Source records:
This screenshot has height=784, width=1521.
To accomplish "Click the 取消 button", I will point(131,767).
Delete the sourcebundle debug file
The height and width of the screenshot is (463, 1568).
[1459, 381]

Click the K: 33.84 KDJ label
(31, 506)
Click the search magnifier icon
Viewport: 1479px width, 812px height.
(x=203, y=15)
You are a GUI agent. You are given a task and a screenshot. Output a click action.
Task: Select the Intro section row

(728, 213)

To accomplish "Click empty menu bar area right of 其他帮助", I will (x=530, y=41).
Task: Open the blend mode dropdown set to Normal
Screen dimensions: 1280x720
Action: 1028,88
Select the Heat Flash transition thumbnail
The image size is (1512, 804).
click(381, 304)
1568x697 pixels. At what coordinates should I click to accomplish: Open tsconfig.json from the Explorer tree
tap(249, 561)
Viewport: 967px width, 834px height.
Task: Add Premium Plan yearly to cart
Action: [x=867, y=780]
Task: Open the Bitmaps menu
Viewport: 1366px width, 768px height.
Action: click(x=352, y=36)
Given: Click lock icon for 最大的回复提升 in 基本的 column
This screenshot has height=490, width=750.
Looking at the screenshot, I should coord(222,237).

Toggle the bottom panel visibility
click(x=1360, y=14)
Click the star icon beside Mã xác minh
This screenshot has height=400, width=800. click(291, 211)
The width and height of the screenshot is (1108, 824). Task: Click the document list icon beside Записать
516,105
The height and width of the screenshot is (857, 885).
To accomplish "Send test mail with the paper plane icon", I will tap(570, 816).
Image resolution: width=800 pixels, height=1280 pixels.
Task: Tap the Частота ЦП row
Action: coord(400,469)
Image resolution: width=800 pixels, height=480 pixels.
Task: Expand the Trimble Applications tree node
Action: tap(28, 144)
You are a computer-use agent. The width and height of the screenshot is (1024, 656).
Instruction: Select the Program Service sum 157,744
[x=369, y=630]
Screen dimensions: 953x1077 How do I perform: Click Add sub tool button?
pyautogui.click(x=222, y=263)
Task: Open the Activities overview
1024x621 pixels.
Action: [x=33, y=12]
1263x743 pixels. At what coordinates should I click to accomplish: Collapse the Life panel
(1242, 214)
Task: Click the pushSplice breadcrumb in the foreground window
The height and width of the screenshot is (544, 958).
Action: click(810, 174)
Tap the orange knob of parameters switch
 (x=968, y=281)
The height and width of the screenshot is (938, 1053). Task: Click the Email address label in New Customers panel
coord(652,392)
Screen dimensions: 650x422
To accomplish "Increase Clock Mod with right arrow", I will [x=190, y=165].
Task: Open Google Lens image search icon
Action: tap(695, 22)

Objective:
Reproduce the records verbatim, beginning with the line that contains "The width and height of the screenshot is (1108, 824)." and continuing through the line that contains "[x=369, y=630]", with both of those lines included.

The completed task:
The width and height of the screenshot is (1108, 824). Task: Click the document list icon beside Записать
516,105
The height and width of the screenshot is (857, 885).
To accomplish "Send test mail with the paper plane icon", I will tap(570, 816).
Image resolution: width=800 pixels, height=1280 pixels.
Task: Tap the Частота ЦП row
Action: coord(400,469)
Image resolution: width=800 pixels, height=480 pixels.
Task: Expand the Trimble Applications tree node
Action: tap(28, 144)
You are a computer-use agent. The width and height of the screenshot is (1024, 656).
Instruction: Select the Program Service sum 157,744
[x=369, y=630]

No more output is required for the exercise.